Red Ink Blues...

Publishing a limited-circulation magazine is one of life's more idiotic pursuits. By its very nature, publishing is geared towards high-volume, mass-production operation. Allow us to explain. As with any manufacturing enterprise, publishing incurs both fixed costs and variable costs. Fixed costs are those that accrue regardless of how many units are produced. Variable costs are those that accrue in direct proportion to the number of units produced.

For example, a company that manufactures furniture might lease factory space in an industrial park. This would constitute a fixed cost. Regardless of how many (or how few) chairs it produces in a given month, its leasing costs remain the same. Conversely, the quantity of chairs produced would have a direct and obvious effect on how much wood the company bought each month. Such expenses are variable costs, as they fluctuate with the number of chairs manufactured.

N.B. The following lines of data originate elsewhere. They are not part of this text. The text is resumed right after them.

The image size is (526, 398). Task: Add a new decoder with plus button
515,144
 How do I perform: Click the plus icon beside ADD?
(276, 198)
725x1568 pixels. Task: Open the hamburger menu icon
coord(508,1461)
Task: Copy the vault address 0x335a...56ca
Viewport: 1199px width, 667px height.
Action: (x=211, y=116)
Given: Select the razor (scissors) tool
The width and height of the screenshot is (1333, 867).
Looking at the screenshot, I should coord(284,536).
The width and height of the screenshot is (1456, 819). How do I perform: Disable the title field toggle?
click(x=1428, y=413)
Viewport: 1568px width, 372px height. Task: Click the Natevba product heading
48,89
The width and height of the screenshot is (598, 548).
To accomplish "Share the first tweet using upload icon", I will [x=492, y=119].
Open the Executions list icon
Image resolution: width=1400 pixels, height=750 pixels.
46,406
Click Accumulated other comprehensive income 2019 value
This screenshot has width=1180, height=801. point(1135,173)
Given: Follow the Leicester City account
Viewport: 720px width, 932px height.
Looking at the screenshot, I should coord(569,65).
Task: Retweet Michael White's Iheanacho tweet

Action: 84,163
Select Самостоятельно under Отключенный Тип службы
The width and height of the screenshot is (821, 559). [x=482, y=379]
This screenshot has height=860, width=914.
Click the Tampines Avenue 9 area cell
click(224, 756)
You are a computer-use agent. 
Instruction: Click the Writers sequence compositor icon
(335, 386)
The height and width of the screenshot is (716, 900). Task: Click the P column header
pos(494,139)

In printing a magazine, the expenditures on paper, ink, press time and binding are all variable costs. Everything else involved in the production of a magazine is a fixed cost. Whether you print 5000 copies or 500,000, the fixed costs are essentially the same. The writing of the reviews and articles, the photography, the work on graphic design and layout, the making of color separations and film negatives, the stripping up of these negatives, the burning of plates for the printing press—all of this costs the same regardless of how many copies are printed.

The implications of this should be obvious. A large magazine can amortize (spread out) these costs over a huge number of units, making its fixed costs per copy quite minimal. A tiny magazine, however, has to spread these costs over a much smaller print run, making its fixed costs per copy astronomical.

That's why so many publishers are turning to the Web as an alternative means of distribution. Fixed costs are lower (no separations, negatives, printing plates), as are variable costs (no paper, ink, binding, postage).